2017-01-26



Publishing data on Kaggle is a way organizations can reach a diverse audience of data scientists with an enthusiasm for learning, knowledge, and collaboration. For Dr. Erin Miller of START, the National Consortium for the Study of Terrorism and Responses to Terrorism, making her organization's Global Terrorism Database available for analysis by Kaggle users has brought new awareness to their cause.

In this Open Data Spotlight, Erin discusses how setting aside agendas and focusing on understanding this unparalleled dataset of over 150,000 attack events allows users to undertake constructive analyses that may defy common conceptions about terrorism. Read on to learn more about the Global Terrorism Database project and the ways users of open data can make valuable contributions to the organizations that make them possible.



Getting Started

What is your background and role with the START Consortium?

I’m a criminologist at the University of Maryland, and I’m currently a Program Manager for the Global Terrorism Database (GTD) project at START. My role started out (more than 12 years ago) as a graduate assistant cleaning raw data, and now I manage the project team, workflow, resources, and interaction with end users and related research projects.

Can you tell us a little bit about the START Consortium?

START was created in 2005 by the US Department of Homeland Security, Office of University Programs as a Center of Excellence. The idea of the COE program is to have multidisciplinary university-based researchers focused on issues related to homeland security, and START’s organizing framework is social science. We develop research, training, and educational resources on the human causes and consequences of terrorism.



The Global Terrorism Database published on Kaggle by START.

Can you describe The Global Terrorism Database?

The GTD is an event-level database on terrorist attacks that have occurred worldwide, dating back to 1970. The “story” of GTD collection is a long one, but the short version is that it currently includes data on more than 150,000 attacks, with more than 100 variables describing when and where the attack happened, who the perpetrators and victims were, what tactics were involved, and what the outcome of the attack was… to the extent that this information is known. It’s based entirely on unclassified information–almost always media reports. Data collection is ongoing and we currently update the database annually.

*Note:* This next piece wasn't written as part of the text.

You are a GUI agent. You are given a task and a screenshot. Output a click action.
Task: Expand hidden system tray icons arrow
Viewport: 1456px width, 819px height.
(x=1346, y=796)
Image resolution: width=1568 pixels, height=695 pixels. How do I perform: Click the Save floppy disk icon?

With the expansion of online media, we’ve developed what we call a “hybrid” data collection strategy. We leverage automated processes (natural language processing, machine learning models) to sift through millions of news articles each month. We leverage human processes (reading thousands articles about terrorist attacks), to create entries in the database and maximize its accuracy.

Deep in the Data

How do you hope that opening up this dataset to analysis can benefit your work and the world?

Making the GTD available to users has always been a major priority, for both principled and practical reasons. We initially spent a few years digitizing and cleaning tens of thousands of hand-written data records, but ever since the data were presentable we’ve had the GTD posted on START’s website. We've seen a growing interest in objective data on this important topic, and there’s certainly far more potential for the analytical community at large to generate important findings than if we had kept it to ourselves for the last 10 years.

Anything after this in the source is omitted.